Zugleich mit der Trotzki-Connection tauchte auch ein Strang der Argumentation auf, der durch die Verknüpfung von Leo Strauss mit Carl Schmitt den ersteren und damit über das Schema von „guilt-by-association“ die US-Regierung in den Geruch des „Faschismus“ bringen sollte, ein vor allem bei Intellektuellen beliebter Argumentationsersatz. Abgesehen von der politiktheoretisch naiven Beschwerde über das Aufleben von Freund-Feind-Bestimmungen, die mit dem verborgenen Einfluß von Carl Schmitt in Zusammenhang gebracht werden könnten, machte sich die Kritik an einer frühen Äußerung von Strauss fest, die sich in seiner Besprechung von Schmitts Der Begriff des Politischen von 1932 findet (Heinrich August Winkler: Wenn die Macht Recht spricht, Zeit, Nr. 26, 18. Juni 2003). Strauss hatte dort an Schmitt kritisiert, dieser verbleibe noch im Rahmen des von ihm polemisch bekämpften Liberalismus; es sei ihm nicht gelungen, einen „Horizont jenseits des Liberalismus“ zu gewinnen. Strauss habe so seinen gelehrigen Schülern in der heutigen Regierung den Weg „der Vollendung der Liberalismuskritik von Carl Schmitt“ gewiesen. Nun ist es zwar richtig, daß Strauss sich früh für die „rechte Option“ entschied. Doch ist seine Kritik an Schmitt fundamental darauf gerichtet, dessen moderne Denkvoraussetzungen in Frage zu stellen.

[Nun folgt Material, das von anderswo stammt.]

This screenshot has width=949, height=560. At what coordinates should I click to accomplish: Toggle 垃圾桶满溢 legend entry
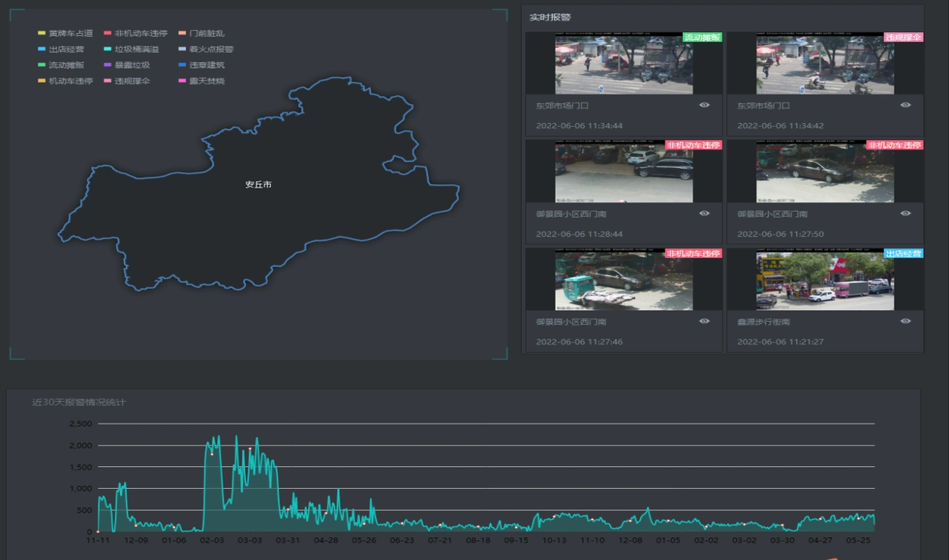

Strauss tut dies, indem er sich den antiken Philosophen zuwendet, die für ihn eben jenen Horizont jenseits des Liberalismus darstellten, welcher für Schmitt aufgrund seines Offenbarungsglaubens nicht wiederhergestellt werden konnte.
Nach Walter Laqueurs Einschätzung (Amerikas Neokonservative sind keine bösen Geister, Welt, 12. Juni 2003) hat Strauss sich kaum für Tagespolitik interessiert – woran man zweifeln mag. Er hat indes Recht, wenn er betont, daß Strauss die außenpolitische Orientierung seiner Schüler nicht beeinflußt habe. Hier dürfte neben Vorstellungen aus der Hochphase des Kalten Krieges der Einfluß eines Strategen wie Albert Wohlstetter stärker zu veranschlagen sein, als dessen Schüler z. B. Richard Perle, James Woolsey sowie Paul Wolfowitz gelten (Elizabeth Drews: The Neocons in Power, New York Review of Books 50/10, 12. Juni 2003; Neil Swidey: The Analyst, Boston Globe, 18. Mai 2003).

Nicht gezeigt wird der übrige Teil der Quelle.